Zu den größten Nachteilen von Windows Mobile gehört, dass der Nutzer Updates nicht selbstständig einspielen kann. Wenn eine neue Version von Windows Mobile erscheint, überlässt es Microsoft den Smartphone-Herstellern, ob sie das Update ihren Kunden zur Verfügung stellen. Tun sie das, müssen auch die Mobilfunkanbieter ins Boot steigen, damit das Update tatsächlich den Anwender erreicht - und zudem offiziell unterstützt wird.

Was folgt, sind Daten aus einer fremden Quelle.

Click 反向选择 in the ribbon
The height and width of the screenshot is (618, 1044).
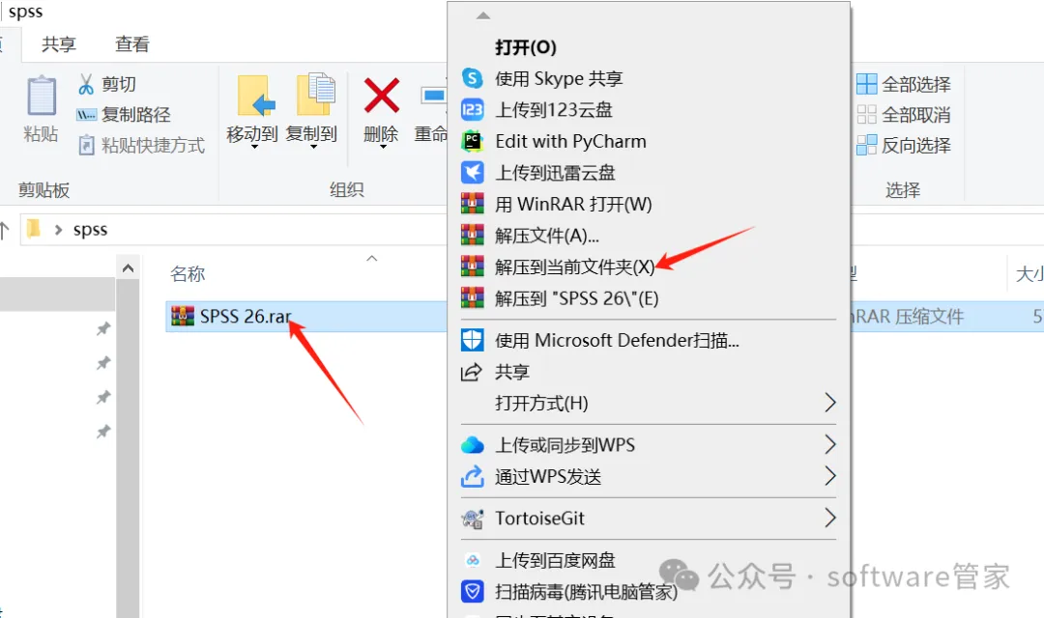coord(904,145)
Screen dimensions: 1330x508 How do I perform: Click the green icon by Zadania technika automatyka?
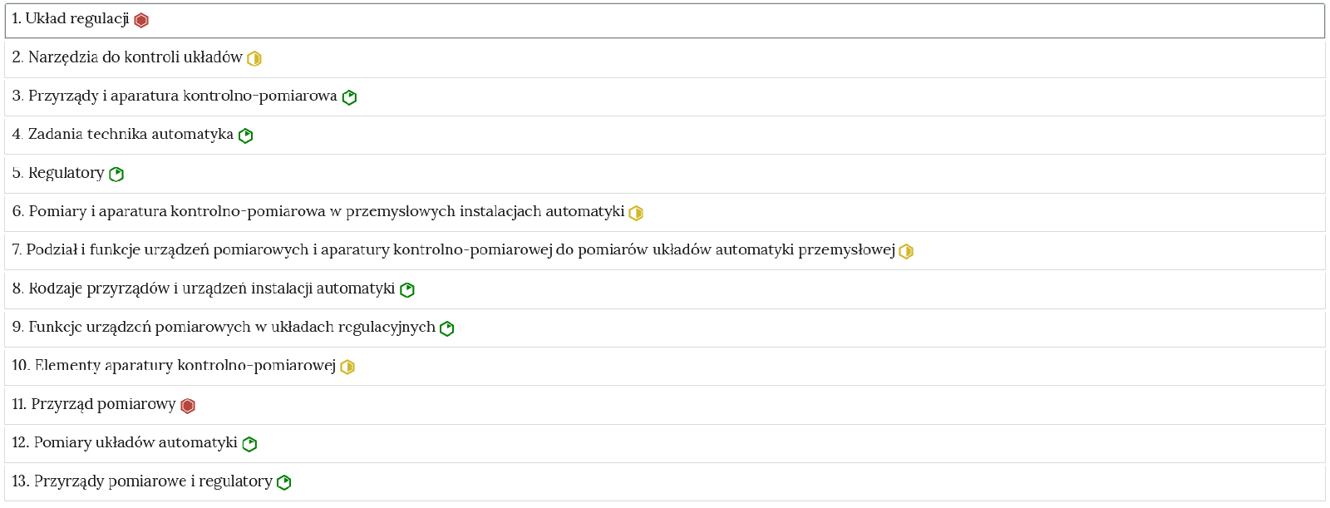(245, 136)
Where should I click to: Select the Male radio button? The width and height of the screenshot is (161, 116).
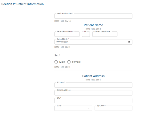[56, 62]
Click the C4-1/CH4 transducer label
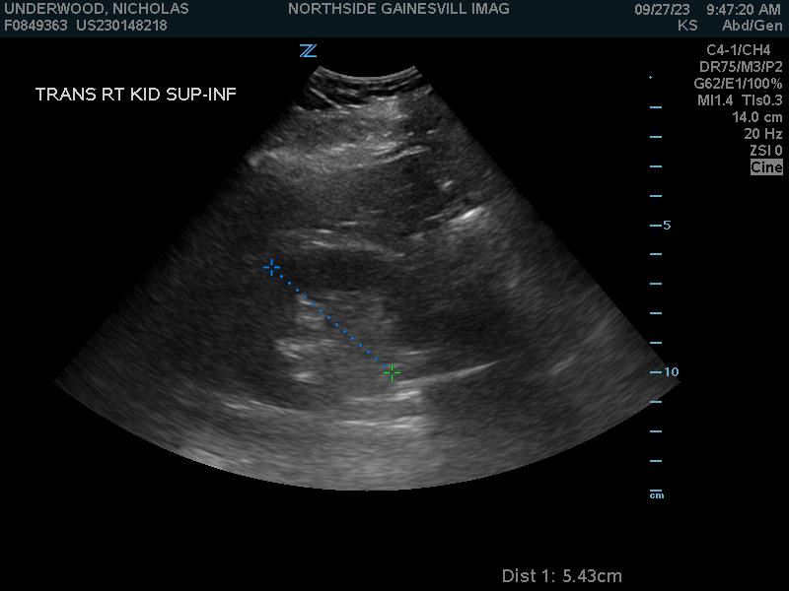 coord(744,50)
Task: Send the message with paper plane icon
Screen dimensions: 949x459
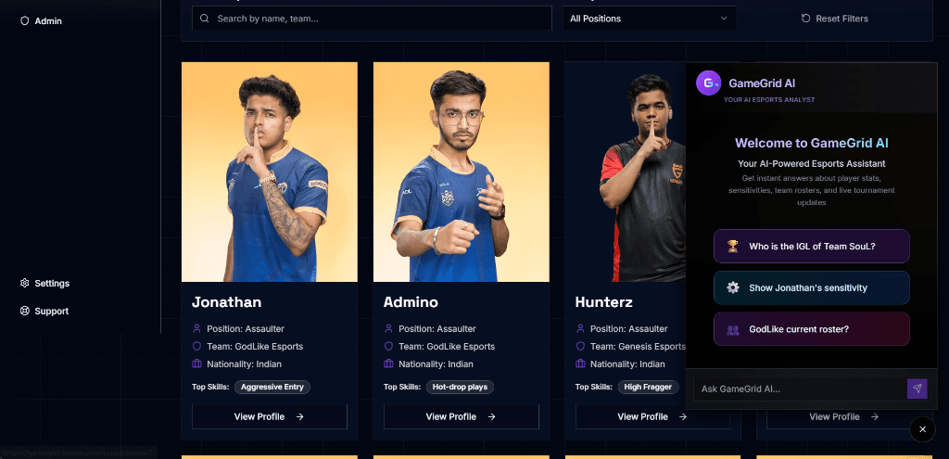Action: click(x=917, y=389)
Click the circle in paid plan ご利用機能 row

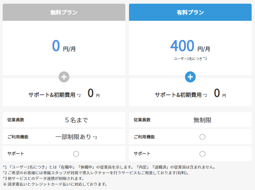[202, 137]

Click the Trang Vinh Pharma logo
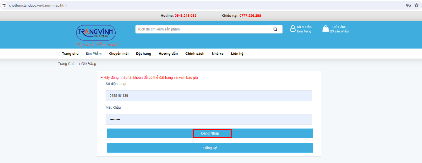point(96,33)
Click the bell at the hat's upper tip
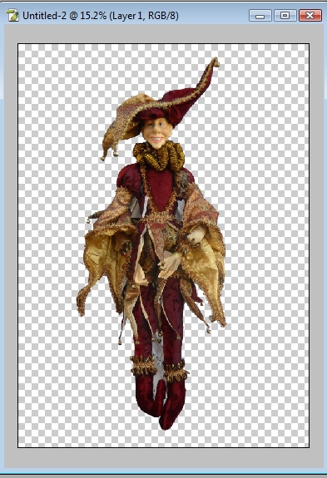This screenshot has width=327, height=478. (216, 63)
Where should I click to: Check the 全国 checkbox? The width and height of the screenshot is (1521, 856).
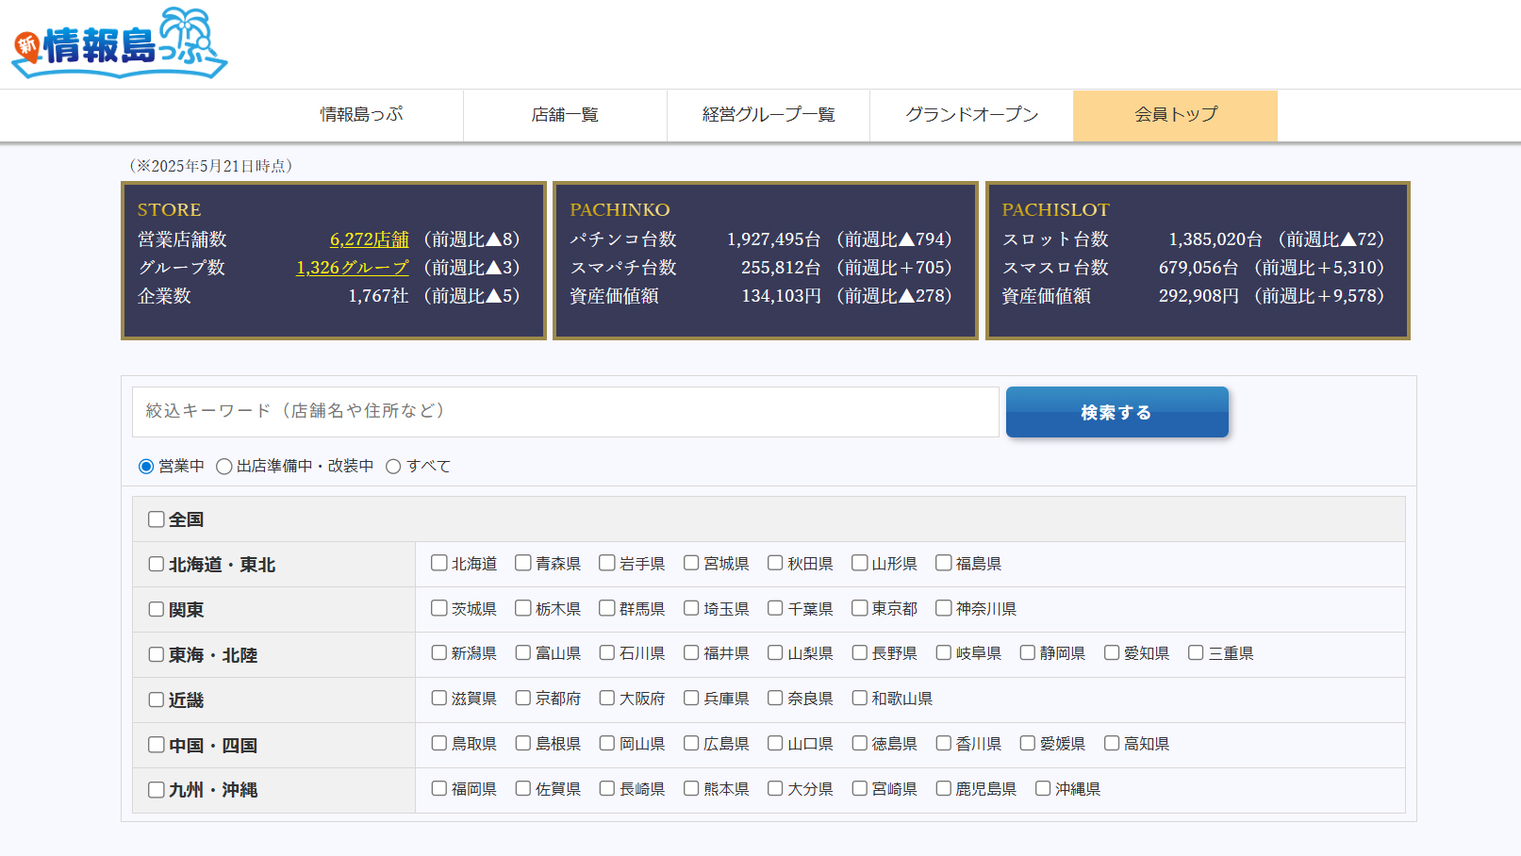(x=157, y=519)
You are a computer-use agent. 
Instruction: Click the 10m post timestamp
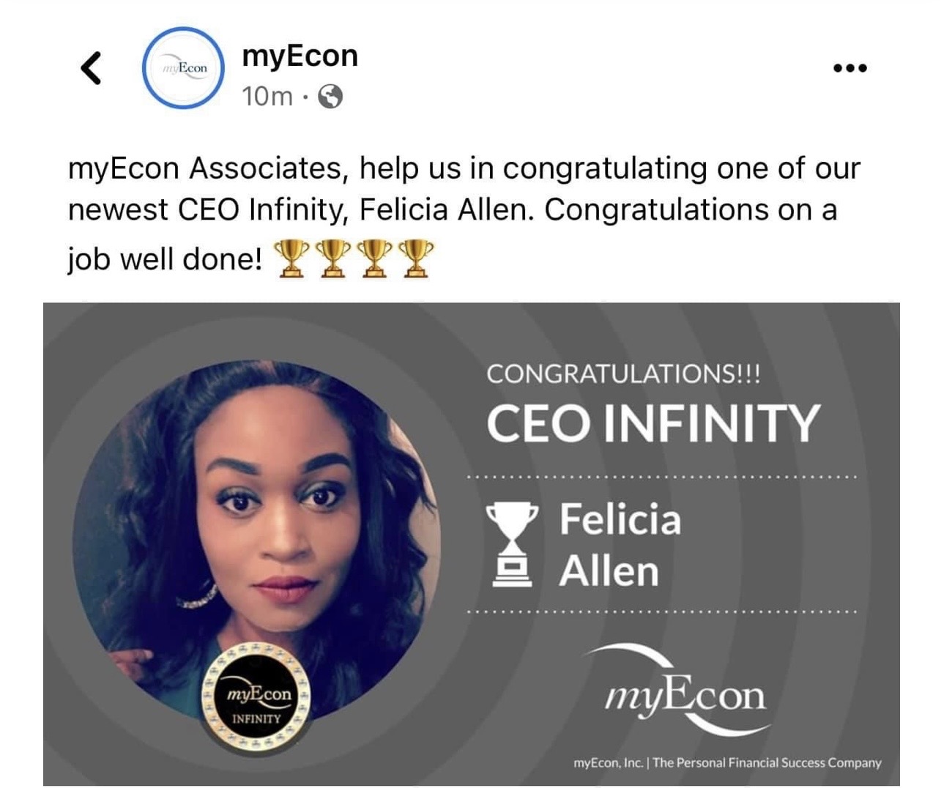point(267,96)
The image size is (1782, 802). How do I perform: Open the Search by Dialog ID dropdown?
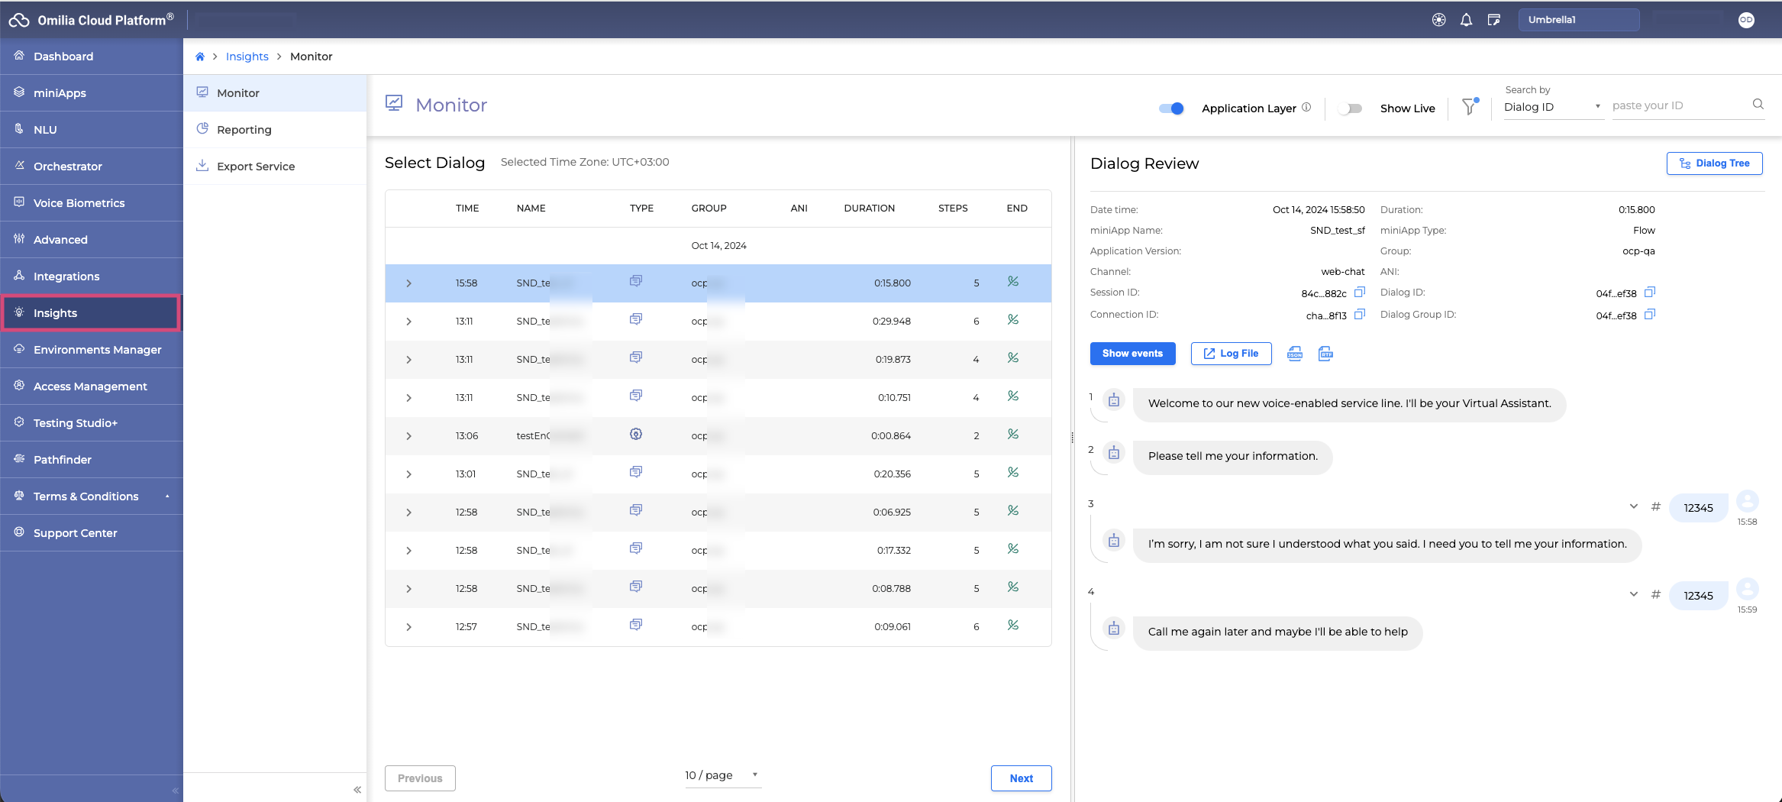1551,107
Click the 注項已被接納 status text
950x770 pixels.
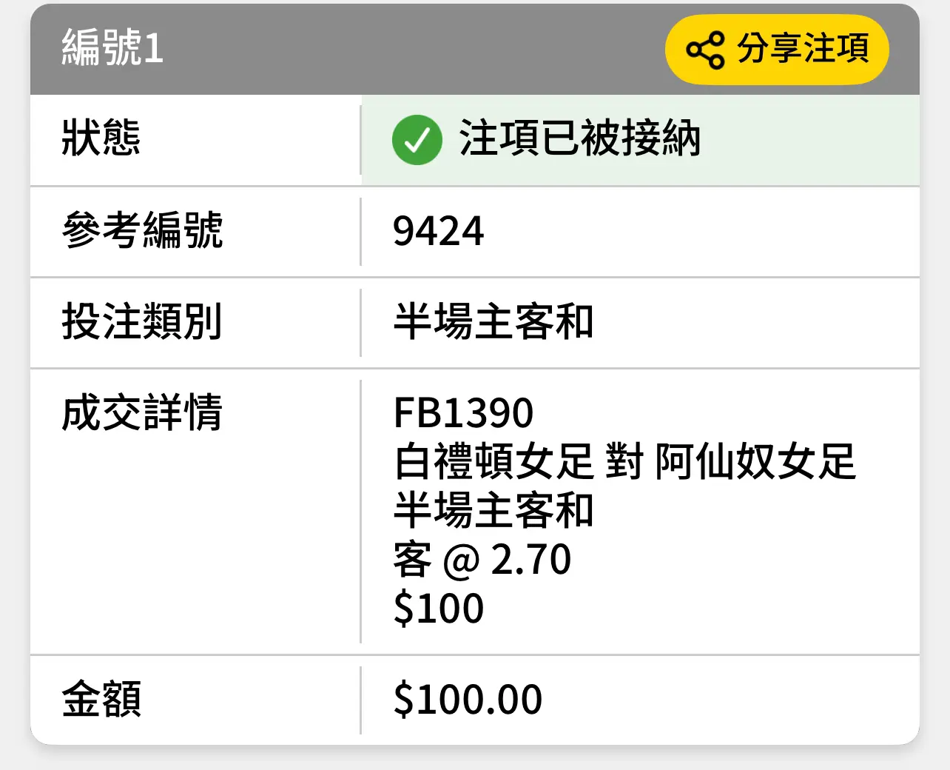(580, 138)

Das ist ärgerlich: Denn neue Versionen von Windows Mobile brachten bislang stets bessere Funktionen oder andere Vorteile. Aber der Anwender hat davon nichts, wenn er sein Smartphone einen Tag zu früh beim falschen Provider gekauft hat.
Aber auch für diese Schwäche von Windows Mobile gibt es Hilfe von privaten Entwicklern. Vor allen in Foren wie XDA-Developers gibt es eine tatkräftige Gemeinde, die immer wieder neue ROMs veröffentlicht. Diese sind allerdings mit Vorsicht zu genießen, denn es handelt sich teilweise um unfertige Software. Zudem setzt man damit oft die Garantie des Smartphones aufs Spiel - erhält dafür allerdings zusätzliche und verbesserte Funktionalität.
Ein weiterer Kritikpunkt ist der hohe Stromverbrauch von Windows Mobile. Tatsächlich haben die Smartphones den Ruf, den Akku relativ schnell zu leeren. Das liegt mittlerweile allerdings nur noch teilweise am Betriebssystem: Vielmehr fordern große Touchscreens, 3G- und WiFi-Modems sowie immer Smartphone-Komponenten, die immer leistungsfähiger werden, ihren Tribut. Aktuelle Smartphones mit Windows Mobile liegen mit der Konkurrenz von Apple, RIM oder Nokia oftmals gleichauf, was die Akkulaufzeit betrifft.
Ein Problem ist aber weiterhin, dass viele Anwendungen im Hintergrund weiterlaufen, selbst wenn sie nicht mehr benötigt werden. Glücklicherweise liefern die Hersteller wie HTC mittlerweile Taskmanager mit, über die sich Programme komplett beenden lassen.